Additional improvements in markers for cardiovascular disease risk factors over time were as follows:
Systolic blood pressure declined by 6 mmHg
Diastolic blood pressure declined by 5 mmHg
Serum TG levels declined by 42 mg/dL
Good cholesterol (HDL) levels improved by 15 mg/dL
High blood pressure was seen in 63% of boys at baseline and was present in only 31% three years after metabolic and bariatric surgery
High blood pressure was present in 37% of girls at baseline and was present in only 10% three years after metabolic and bariatric surgery.
The higher the weight at baseline, the higher the chances were for having high blood pressure at baseline.
The beneficial effects on blood pressure were not only seen in those with high blood pressure at baseline, but even those who had normal blood pressure at baseline showed early and durable decreases in blood pressure at six months.

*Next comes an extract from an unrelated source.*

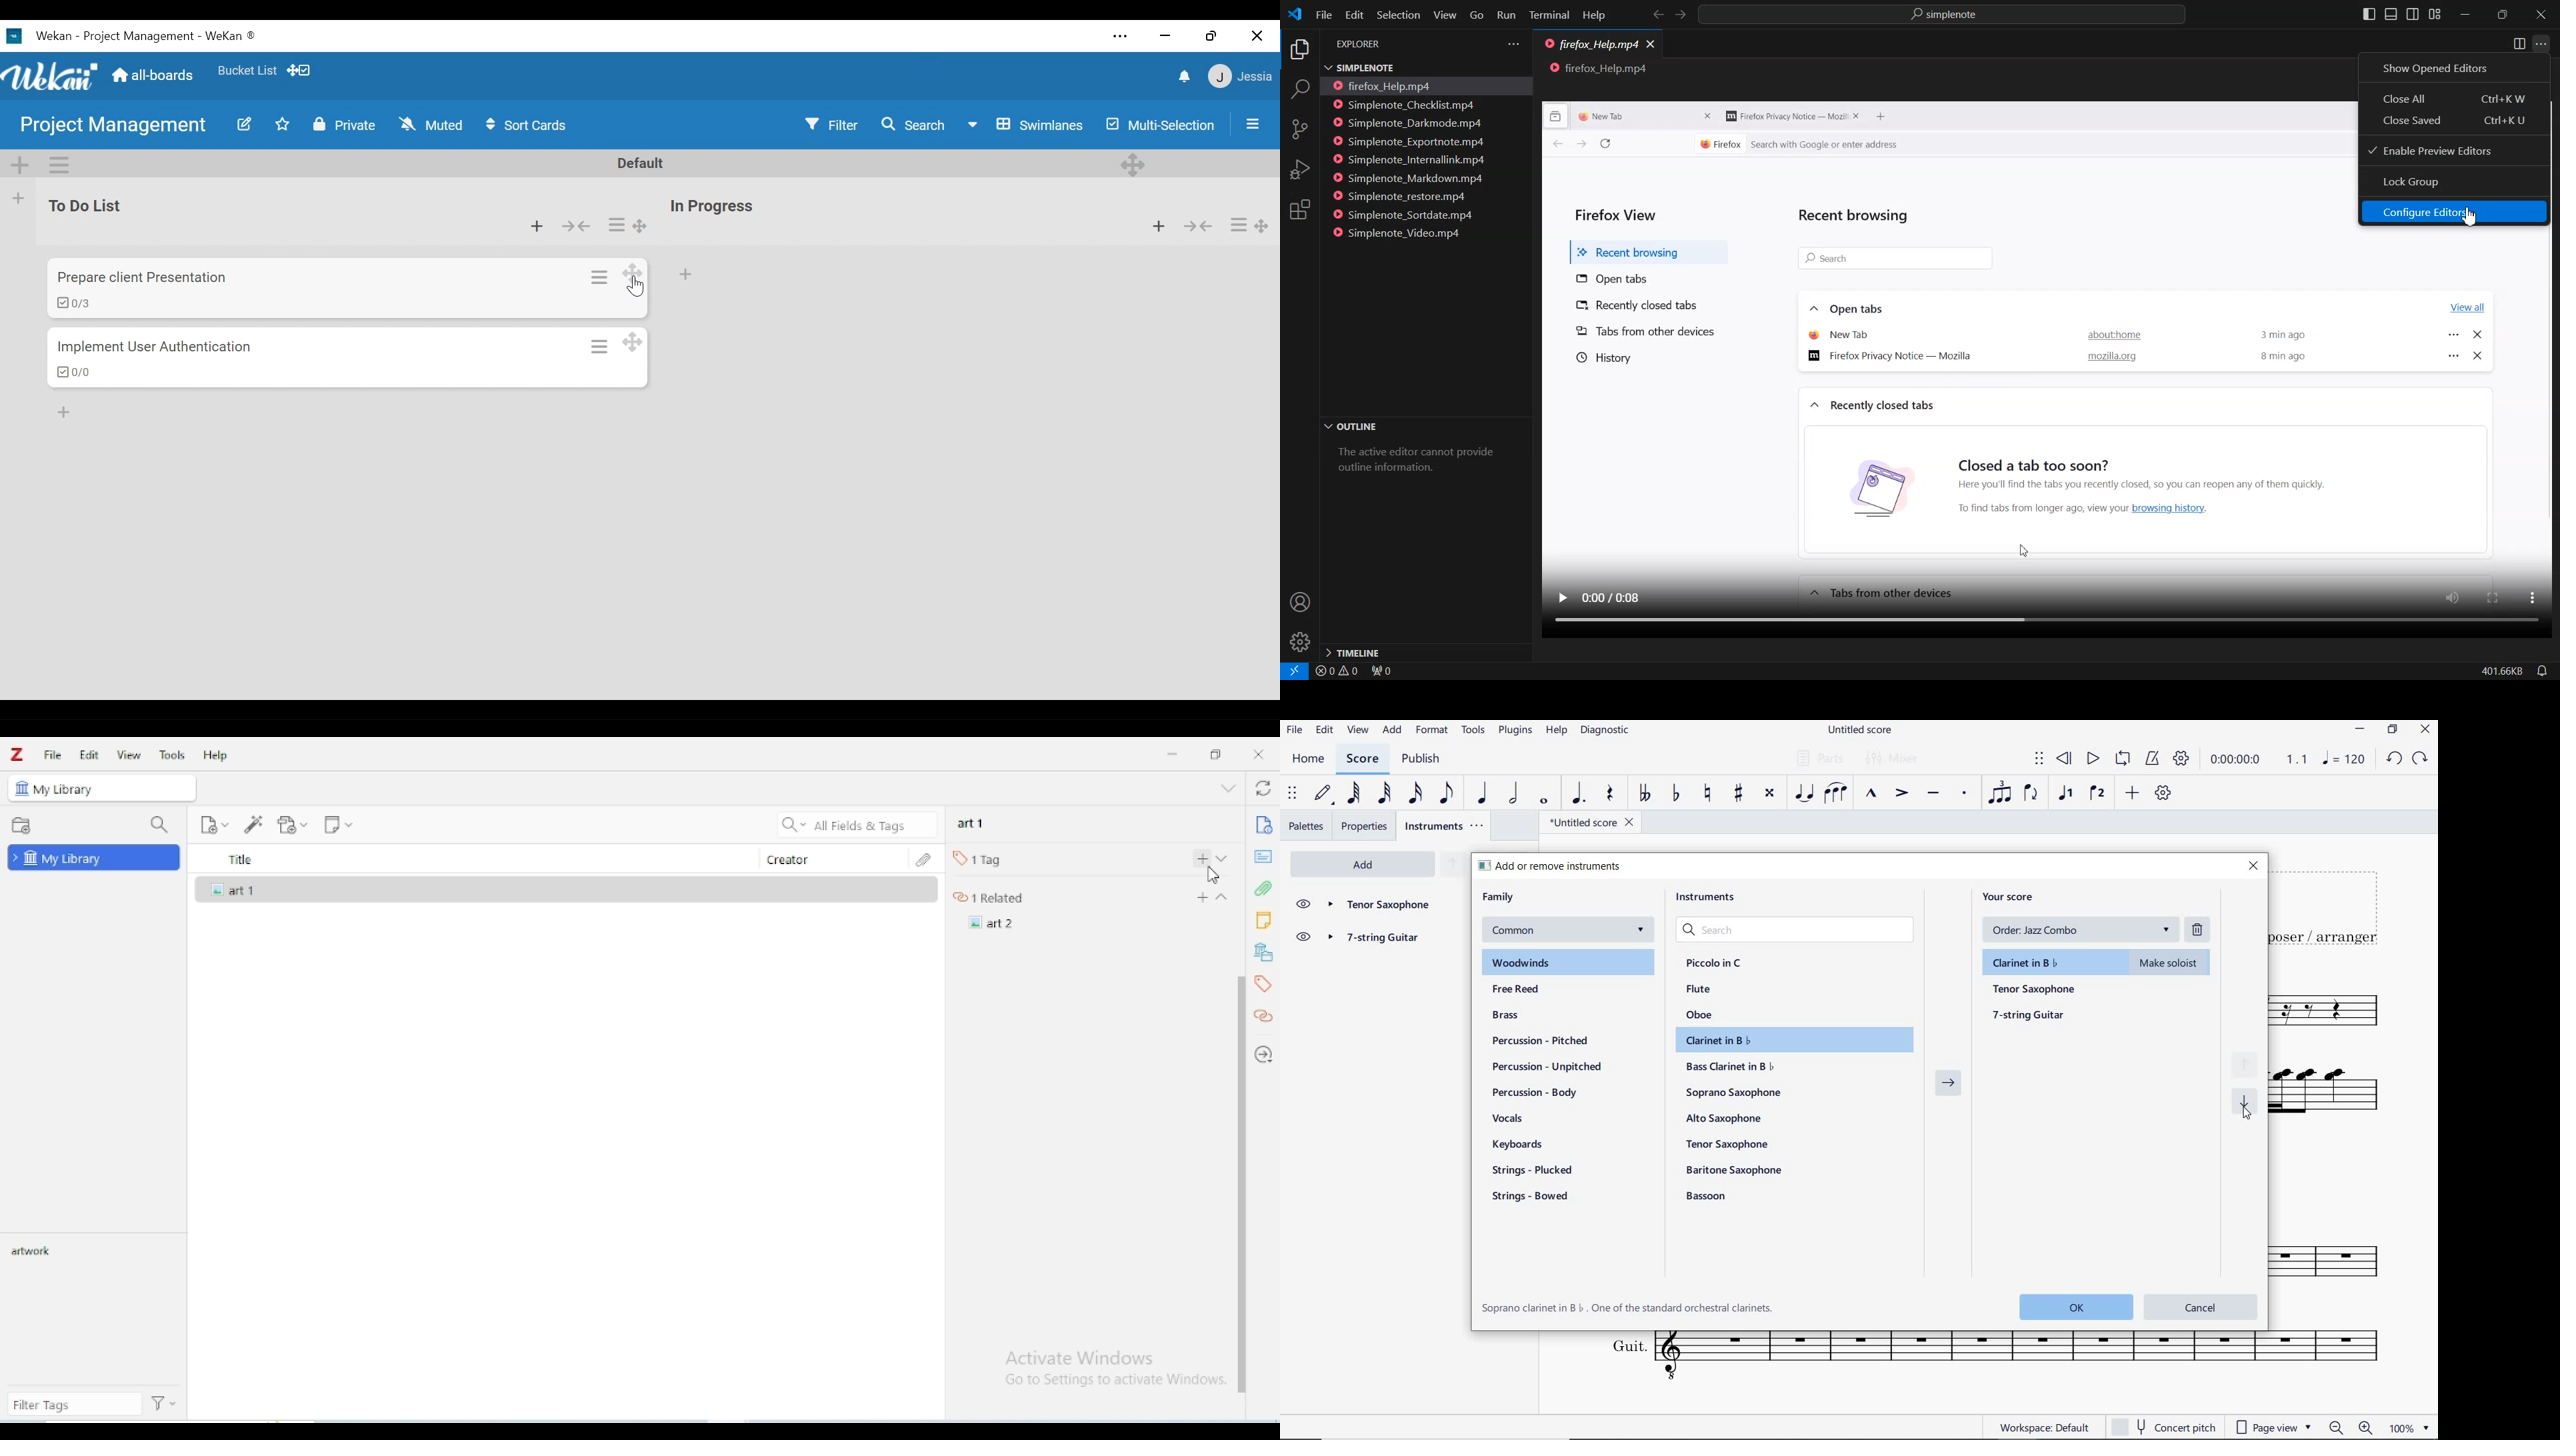  Describe the element at coordinates (1258, 755) in the screenshot. I see `close` at that location.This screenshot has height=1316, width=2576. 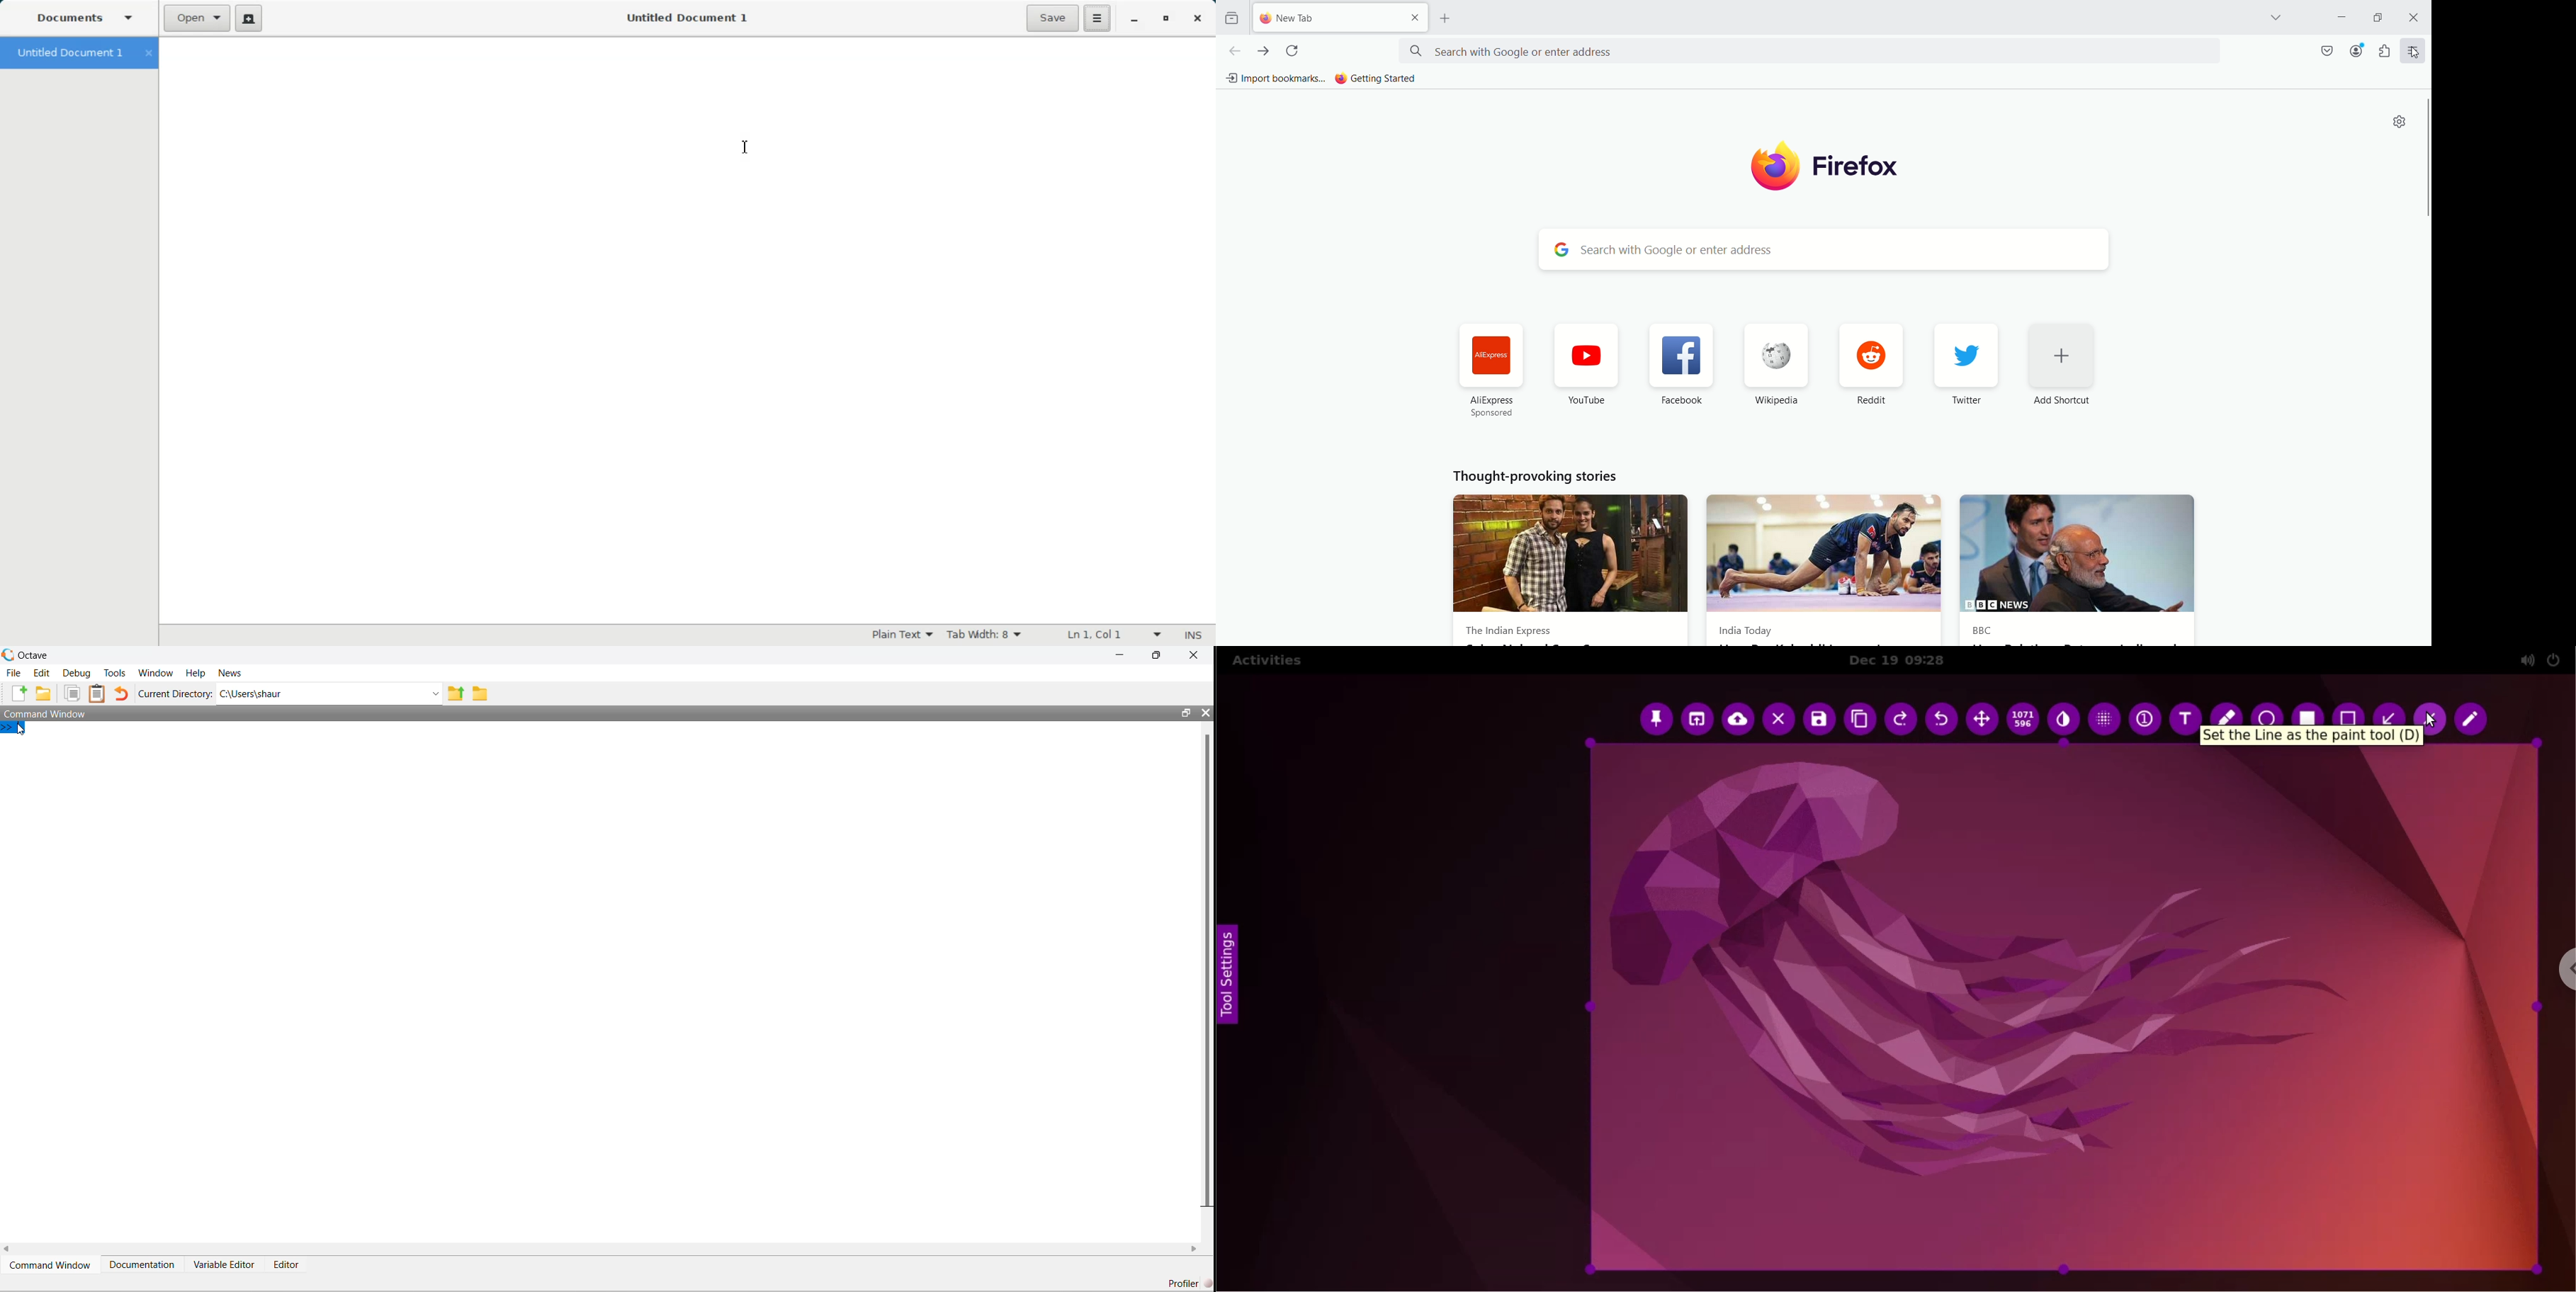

They remained stable at three years. This may indicate that their risk for future development of high blood pressure is lower.
A major reduction of dyslipidemia was found in 75% of the cohort at baseline and declined to 30% at three years.
Marked improvements in the lipid profiles of participants without baseline lipid derangements were also found.
While only 13% of participants had a diagnosis of diabetes mellitus (DM) at baseline, they experienced major metabolic improvement over time during the three-year study.
These changes occurred in the first six months and no later significant changes were observed.
There was a significant reduction in clustering of cardiovascular disease risk factors over time.
At baseline, 97% of participants exhibited one or more cardiovascular disease risk factors; at three years, only 48% demonstrated one or more cardiovascular disease risk factors.
Predictors of cardiovascular disease remission For every 10% increase in weight loss, participants were more likely to achieve resolution of dyslipidemia, EBP, hyperinsulinemia, diabetes mellitus and elevated hs-CRP. Increasing age at the time of surgery lowered the chance of dyslipidemia remission. Females and whites were more likely than males and non-whites to achieve normal blood pressure by three years.
Research discussion: Timing of bariatric surgery for cardiovascular disease risk factor improvement
This work shows the reduction in specific cardiovascular disease risk factors is associated with weight loss and baseline age, baseline BMI, sex and race. The evidence shows that weight loss after bariatric surgery in adolescents predicts improvements in hs-CRP, insulin, dyslipidemia and diabetes over time.
Since the highest BMI categories have a lower chance of achieving a normal BMI after surgery, the data suggests that the best time to perform bariatric surgery in youth is before achieving BMI values that predict fewer optimal outcomes. It also suggests that the best long-term post-surgical outcomes are achieved in patients with lower BMI levels.
Although improvements in cardiovascular disease risk factors after bariatric surgery are expected, and even with the narrow age range of this population, there are advantages to offer surgery at a younger age.
Research conclusions: Support for bariatric surgery in severely obese teens
This study was the first large-scale, standardized analysis of predictors of change in cardiovascular disease risk factors among a cohort of severely obese adolescents. Researchers found early improvements and overall reduction in many cardio-metabolic risk factors. The specific predictors of normalization and/or remission based on sex, race, preoperative BMI and age at the time of surgery can lead to optimized treatment strategies. The data offers additional compelling support for the use of bariatric surgery in teens.